BRIEFING PAPER ON THE ROLE OF COMPANIES IN SUPPORTING INCOME RESILIENCE FOR SMALLHOLDERS
Traditionally, off-takers who provide investment to farmers in exchange for a share of their harvest, have focused on improving the productivity of smallholders in relation to their primary cash crop. This investment in a supply chain is seen as helping agribusinesses to source the raw materials they need to boost their own sales or processing capacity. However, this has not always guaranteed them the quantity they need. As a result, operations at many processors in Africa run at only 20 to 30 per cent capacity, leading to inefficiencies in production and the inability of manufacturers to be competitive.

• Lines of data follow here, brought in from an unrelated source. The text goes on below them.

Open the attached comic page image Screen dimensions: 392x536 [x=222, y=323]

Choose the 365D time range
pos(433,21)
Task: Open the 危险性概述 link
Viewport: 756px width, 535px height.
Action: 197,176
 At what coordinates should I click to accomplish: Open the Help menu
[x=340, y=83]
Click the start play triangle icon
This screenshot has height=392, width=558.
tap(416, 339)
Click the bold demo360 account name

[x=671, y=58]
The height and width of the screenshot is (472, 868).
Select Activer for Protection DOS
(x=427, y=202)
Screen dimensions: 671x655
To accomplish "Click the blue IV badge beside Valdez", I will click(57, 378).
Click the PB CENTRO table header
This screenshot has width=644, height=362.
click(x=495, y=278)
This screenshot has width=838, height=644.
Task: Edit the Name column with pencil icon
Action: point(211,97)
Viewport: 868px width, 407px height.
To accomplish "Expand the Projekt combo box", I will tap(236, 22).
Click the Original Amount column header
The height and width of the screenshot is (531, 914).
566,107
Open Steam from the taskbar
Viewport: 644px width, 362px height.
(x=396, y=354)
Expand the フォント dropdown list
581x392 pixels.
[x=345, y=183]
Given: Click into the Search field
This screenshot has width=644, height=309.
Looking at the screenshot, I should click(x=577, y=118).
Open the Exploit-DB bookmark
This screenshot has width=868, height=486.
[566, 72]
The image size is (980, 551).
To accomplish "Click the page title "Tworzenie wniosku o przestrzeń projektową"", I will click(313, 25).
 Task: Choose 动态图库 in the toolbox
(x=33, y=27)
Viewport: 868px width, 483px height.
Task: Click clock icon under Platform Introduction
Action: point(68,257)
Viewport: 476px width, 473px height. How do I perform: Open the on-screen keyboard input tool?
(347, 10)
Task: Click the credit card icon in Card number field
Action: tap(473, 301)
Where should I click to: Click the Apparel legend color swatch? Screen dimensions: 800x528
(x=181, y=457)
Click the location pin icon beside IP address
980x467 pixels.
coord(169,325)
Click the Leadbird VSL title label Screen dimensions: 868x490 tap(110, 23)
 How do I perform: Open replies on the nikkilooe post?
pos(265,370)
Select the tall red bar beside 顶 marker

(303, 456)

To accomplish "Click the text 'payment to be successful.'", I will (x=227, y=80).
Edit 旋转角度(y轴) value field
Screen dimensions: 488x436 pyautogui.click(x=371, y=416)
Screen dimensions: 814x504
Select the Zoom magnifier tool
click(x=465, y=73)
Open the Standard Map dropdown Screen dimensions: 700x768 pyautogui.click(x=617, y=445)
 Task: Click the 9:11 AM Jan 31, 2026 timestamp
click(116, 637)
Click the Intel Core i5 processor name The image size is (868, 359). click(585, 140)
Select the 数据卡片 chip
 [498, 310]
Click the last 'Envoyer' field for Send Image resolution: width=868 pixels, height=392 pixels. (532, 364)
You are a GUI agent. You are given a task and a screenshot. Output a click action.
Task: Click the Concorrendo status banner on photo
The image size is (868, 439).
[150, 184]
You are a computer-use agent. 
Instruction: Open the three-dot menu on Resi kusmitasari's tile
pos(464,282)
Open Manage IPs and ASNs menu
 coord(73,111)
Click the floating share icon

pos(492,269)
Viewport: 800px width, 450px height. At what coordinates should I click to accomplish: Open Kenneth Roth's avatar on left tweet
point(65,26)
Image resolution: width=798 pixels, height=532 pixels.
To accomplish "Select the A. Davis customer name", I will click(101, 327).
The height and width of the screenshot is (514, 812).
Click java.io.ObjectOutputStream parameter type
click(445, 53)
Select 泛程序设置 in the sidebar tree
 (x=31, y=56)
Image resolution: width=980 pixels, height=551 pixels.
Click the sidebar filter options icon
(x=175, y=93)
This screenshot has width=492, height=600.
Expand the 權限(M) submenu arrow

Now, new information is changing the view that off-takers should focus solely on the primary cash crop. Smallholders who depend on a single crop are reluctant to take chances because it is hard to mitigate risks such as the weather or fluctuations in price. Their willingness to invest in their farms is compromised when they do not have a stable income. Low levels of investment ends up affecting production quality and quantity, which ultimately has negative implications for the profitability of off takers too.
As a result, progressive companies are increasingly recognising that building income resilience or financial stability for suppliers is a prerequisite to developing a more robust and regular supply chain for their own operations. As this is a relatively new idea, the question this paper asks is how companies can support income resilience for smallholders?